» INSTRUCTIONS FOR THE TASK:
Copy out each line of the data below in which "showing" appears.

» RECORDS FOR THIS TASK:
===
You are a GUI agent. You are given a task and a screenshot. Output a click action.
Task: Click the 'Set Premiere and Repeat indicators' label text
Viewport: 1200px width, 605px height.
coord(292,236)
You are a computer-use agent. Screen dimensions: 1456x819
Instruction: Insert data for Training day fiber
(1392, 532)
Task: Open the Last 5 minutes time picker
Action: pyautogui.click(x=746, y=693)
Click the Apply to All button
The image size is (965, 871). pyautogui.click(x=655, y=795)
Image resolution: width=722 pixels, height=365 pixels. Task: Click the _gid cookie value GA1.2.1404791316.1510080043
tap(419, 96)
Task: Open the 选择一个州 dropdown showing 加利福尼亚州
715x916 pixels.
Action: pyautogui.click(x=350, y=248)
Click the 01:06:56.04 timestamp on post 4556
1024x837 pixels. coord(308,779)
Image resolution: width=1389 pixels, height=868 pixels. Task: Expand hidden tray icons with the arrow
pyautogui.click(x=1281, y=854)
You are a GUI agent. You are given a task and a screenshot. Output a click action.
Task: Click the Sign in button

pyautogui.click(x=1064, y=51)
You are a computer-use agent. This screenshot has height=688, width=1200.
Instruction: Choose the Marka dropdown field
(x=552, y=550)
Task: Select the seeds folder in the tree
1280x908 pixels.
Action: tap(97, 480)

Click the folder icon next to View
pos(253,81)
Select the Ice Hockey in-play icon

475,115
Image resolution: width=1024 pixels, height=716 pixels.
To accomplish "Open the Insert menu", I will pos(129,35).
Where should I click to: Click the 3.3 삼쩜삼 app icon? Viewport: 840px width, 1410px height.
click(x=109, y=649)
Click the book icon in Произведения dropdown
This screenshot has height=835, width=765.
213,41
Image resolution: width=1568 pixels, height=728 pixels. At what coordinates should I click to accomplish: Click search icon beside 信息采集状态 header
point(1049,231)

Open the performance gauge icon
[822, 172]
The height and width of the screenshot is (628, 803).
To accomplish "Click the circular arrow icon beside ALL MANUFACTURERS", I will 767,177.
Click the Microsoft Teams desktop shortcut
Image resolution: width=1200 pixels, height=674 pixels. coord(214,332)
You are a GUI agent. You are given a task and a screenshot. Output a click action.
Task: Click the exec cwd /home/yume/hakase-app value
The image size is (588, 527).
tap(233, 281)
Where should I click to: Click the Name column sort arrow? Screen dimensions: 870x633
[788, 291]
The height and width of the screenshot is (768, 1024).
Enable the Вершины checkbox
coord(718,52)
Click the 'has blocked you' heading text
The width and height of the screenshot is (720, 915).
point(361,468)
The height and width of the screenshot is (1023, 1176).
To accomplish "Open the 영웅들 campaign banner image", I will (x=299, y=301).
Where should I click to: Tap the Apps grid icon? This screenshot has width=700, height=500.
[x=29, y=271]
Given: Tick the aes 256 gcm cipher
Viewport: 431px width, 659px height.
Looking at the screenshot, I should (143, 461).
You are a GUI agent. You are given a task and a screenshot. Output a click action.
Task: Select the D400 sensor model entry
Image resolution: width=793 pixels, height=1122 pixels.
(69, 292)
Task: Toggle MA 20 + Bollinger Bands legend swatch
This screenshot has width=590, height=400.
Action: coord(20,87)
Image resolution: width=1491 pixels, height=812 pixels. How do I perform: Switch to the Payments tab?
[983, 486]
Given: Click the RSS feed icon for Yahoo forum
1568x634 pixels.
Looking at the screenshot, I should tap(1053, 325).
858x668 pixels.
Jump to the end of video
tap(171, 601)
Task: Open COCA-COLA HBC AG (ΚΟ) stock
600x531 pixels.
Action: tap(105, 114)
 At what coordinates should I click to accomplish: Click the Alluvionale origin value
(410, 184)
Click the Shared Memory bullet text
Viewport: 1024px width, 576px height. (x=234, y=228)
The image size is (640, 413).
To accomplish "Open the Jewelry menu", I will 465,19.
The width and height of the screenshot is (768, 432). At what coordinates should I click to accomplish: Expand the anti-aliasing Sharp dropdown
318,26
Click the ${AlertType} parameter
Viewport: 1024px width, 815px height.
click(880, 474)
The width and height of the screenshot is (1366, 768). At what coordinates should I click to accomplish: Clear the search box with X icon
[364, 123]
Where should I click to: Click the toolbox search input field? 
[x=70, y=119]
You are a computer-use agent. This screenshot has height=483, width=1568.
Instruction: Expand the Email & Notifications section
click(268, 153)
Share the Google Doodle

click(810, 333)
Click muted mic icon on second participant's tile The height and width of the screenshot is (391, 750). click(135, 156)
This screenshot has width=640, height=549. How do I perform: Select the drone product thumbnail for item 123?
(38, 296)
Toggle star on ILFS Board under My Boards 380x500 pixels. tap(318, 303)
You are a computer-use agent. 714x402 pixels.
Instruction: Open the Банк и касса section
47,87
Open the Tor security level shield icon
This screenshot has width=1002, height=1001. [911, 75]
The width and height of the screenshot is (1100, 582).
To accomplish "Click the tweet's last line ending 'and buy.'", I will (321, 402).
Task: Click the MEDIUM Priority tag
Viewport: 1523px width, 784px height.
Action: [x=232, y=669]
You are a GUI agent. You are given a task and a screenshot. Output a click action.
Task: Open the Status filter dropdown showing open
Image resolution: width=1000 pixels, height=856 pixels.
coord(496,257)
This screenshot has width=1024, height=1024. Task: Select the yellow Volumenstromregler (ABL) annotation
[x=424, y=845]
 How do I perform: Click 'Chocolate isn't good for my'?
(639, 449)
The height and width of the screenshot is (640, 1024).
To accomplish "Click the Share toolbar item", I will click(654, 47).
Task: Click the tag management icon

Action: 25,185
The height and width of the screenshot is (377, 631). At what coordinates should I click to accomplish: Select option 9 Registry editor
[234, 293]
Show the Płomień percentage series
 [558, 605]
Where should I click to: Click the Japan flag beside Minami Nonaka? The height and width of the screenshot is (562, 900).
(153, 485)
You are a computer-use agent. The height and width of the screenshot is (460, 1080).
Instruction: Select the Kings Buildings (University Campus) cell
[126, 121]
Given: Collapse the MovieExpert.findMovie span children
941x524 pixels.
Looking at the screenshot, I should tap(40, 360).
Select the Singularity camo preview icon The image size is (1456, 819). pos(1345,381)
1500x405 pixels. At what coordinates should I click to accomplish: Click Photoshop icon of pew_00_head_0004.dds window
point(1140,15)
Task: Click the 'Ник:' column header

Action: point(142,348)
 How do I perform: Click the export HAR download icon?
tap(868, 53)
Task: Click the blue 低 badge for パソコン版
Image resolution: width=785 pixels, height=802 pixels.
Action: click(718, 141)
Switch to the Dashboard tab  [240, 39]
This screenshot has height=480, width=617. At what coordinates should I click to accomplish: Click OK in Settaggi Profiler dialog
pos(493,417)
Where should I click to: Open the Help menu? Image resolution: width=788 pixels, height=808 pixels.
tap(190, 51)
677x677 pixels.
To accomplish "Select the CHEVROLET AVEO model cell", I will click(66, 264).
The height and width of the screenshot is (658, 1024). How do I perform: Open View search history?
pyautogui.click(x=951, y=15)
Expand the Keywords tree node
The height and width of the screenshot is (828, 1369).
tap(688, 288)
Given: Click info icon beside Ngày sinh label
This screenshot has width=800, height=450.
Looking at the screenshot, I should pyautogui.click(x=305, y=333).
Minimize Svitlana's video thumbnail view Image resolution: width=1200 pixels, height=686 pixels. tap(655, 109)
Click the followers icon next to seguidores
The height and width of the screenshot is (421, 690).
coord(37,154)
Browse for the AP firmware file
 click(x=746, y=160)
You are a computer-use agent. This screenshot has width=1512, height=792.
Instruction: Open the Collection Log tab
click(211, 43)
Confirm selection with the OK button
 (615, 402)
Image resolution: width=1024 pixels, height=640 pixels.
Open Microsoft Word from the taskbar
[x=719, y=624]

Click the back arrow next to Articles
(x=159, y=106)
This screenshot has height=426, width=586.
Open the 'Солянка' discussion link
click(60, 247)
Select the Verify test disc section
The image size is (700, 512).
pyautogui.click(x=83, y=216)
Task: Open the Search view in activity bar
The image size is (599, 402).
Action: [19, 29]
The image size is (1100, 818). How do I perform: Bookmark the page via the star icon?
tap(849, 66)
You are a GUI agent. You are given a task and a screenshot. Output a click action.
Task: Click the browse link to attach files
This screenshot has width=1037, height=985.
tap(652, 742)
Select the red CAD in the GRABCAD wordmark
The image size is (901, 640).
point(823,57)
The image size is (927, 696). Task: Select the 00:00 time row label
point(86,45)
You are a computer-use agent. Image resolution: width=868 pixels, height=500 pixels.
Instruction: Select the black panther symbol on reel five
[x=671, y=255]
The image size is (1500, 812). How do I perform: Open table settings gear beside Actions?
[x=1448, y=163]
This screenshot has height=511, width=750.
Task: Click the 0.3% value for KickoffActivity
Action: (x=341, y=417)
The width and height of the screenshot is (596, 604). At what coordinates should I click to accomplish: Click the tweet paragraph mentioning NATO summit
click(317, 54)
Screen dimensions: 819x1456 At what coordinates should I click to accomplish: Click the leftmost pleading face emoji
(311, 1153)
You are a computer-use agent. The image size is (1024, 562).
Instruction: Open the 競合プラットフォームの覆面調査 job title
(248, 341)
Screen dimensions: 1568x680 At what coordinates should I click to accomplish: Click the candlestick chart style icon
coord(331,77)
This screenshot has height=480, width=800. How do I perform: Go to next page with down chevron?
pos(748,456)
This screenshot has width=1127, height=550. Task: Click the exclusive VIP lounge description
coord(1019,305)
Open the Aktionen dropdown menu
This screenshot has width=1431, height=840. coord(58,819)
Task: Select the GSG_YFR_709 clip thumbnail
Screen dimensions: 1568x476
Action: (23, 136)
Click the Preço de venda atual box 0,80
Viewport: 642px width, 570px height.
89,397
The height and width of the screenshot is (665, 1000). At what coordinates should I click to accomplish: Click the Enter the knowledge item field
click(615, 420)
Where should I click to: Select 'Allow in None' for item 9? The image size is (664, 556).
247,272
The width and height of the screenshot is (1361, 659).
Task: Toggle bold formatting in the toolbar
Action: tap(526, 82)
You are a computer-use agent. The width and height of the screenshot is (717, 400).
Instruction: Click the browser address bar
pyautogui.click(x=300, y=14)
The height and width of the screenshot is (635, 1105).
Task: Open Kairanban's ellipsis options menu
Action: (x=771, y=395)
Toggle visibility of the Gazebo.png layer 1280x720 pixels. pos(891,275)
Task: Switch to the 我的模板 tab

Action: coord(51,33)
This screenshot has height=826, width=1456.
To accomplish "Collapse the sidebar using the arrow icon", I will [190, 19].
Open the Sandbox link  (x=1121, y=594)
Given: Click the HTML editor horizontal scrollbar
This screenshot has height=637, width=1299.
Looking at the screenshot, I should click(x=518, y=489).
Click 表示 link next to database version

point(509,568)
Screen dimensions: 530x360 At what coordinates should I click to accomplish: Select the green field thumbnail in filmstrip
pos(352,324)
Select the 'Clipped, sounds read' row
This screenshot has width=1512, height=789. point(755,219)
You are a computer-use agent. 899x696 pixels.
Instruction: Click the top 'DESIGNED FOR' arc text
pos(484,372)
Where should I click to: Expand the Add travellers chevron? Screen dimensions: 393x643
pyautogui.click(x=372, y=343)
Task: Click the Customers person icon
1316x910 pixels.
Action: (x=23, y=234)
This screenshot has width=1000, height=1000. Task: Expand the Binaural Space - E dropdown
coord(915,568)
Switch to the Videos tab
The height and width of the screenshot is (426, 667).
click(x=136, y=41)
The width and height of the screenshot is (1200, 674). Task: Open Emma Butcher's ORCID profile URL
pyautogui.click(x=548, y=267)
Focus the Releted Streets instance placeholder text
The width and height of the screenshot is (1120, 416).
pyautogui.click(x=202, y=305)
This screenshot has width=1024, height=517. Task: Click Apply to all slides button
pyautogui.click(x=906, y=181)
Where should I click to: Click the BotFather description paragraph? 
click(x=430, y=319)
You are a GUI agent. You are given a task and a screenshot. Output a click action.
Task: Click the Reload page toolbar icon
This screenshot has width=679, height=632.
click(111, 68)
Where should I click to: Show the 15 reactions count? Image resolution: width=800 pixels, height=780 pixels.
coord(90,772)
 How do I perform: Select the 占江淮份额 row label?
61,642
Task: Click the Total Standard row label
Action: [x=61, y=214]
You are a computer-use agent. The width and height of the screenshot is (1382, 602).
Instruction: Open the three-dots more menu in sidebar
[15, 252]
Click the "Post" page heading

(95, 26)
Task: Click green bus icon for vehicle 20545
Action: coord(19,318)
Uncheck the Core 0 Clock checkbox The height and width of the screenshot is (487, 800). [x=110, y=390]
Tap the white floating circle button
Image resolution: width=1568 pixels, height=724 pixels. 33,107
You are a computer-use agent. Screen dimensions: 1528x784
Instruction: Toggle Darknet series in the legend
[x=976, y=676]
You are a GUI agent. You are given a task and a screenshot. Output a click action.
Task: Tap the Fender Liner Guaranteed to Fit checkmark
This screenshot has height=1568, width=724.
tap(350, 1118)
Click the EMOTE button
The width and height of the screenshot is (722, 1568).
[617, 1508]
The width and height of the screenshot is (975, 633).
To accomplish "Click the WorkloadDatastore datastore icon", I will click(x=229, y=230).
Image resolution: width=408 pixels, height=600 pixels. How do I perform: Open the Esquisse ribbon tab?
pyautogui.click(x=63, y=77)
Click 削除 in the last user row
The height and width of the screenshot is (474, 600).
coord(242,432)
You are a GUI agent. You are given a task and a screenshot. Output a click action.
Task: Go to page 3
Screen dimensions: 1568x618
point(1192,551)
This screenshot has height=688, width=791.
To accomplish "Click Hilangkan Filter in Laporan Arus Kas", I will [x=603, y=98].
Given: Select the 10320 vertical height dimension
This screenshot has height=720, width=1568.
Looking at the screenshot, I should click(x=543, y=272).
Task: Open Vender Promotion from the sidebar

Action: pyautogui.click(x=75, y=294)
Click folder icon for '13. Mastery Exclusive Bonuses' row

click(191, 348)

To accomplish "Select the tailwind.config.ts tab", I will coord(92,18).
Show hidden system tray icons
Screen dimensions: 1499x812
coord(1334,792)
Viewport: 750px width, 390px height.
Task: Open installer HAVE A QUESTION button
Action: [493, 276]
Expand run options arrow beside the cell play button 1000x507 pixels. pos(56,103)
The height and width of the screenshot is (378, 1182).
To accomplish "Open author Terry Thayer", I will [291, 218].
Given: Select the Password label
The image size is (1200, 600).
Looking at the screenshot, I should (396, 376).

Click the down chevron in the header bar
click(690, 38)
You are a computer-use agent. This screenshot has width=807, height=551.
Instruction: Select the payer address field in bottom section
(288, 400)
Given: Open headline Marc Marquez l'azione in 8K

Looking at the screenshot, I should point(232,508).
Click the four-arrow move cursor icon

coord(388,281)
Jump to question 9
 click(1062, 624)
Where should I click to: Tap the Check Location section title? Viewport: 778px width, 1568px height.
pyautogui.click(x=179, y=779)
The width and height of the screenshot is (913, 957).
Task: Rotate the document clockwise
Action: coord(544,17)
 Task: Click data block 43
===
» WRITTEN REPLY:
Task: Open the 选择一个州 dropdown showing 加利福尼亚州
Task: Open the Status filter dropdown showing open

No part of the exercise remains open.